Built on Quantum Mechanics, Intraband Eyes Missile Defense for Laser

After meeting with North Korean leader Kim Jong-un, President Donald Trump wrote in a tweet that “there is no longer a nuclear threat from North Korea” to the U.S.

Other elected leaders disagree. “Saying it doesn’t make it so,” Sen. Chuck Schumer, D-NY, told The New York Times this week. “North Korea still has nuclear weapons.”

Any changes North Korea makes to its nuclear weapons program notwithstanding, missiles and other weapons used to wage war remain at the disposal of armed forces and militant groups across the globe.

Technologists in the U.S. and elsewhere continue to build the next generation of defense systems, such as laser-based technologies being advanced by Intraband. The Madison, WI-based startup is developing equipment designed to allow an aircraft to use lasers to “blind” missiles by preventing them from using heat-seeking sensors or thermal imagers to lock on to the aircraft, says Rob Marsland, president of Intraband.

The laser devices the startup is seeking to commercialize could also have applications for businesses that manufacture sensors and plastics, as well as companies that develop medical diagnostic devices, Marsland says.

“Breath analysis has been proposed for early detection of many diseases,” he says. “Our lasers can be used to illuminate a gas—human breath for example—from a distance or in a sample cell, to determine its composition.”

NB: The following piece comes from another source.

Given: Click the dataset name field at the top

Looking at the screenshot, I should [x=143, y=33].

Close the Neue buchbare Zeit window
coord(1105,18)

Marsland joined Intraband and the company’s three co-founders last September. It was started in 2007 by two University of Wisconsin-Madison engineering professors—Dan Botez and Luke Mawst—along with their former grad student, Tom Earles. It’s not the trio’s first business together. Botez, Earles, and Mawst were also part of the founding team of Alfalight, another Madison-based startup focused on laser technology. Alfalight was acquired in 2016 (more on that below).

After a decade of development work, the Intraband team announced a licensing agreement with UW-Madison’s technology transfer office earlier this week. Company leaders say Intraband’s agreement with the Wisconsin Alumni Research Foundation marks a key checkpoint on the road to potentially commercializing the science.

Intraband plans to enlist a contract manufacturer to produce its devices, rather than building and owning its own factory, Marsland says.

“This year is all about finalizing our manufacturing relationship, so that we have a proven path for volume manufacturing,” he says, adding that Intraband is on track to ship its first device by the end of the year. The startup hasn’t given any indication whether its first customer or customers are likely to be defense contractors, or belong to another industry.

However impactful the application of the laser is, the science behind it—a use of deep quantum mechanics—is as equally important an innovation.

Making a laser involves finding the right wavelength to emit light, says Marsland. Light is emitted at wavelengths beyond the light we see; visible light is only one part of the electromagnetric spectrum, and humans can broadly see light with wavelengths at 380 nanometers to about 700 nanometers. (There are a billion nanometers in one meter.)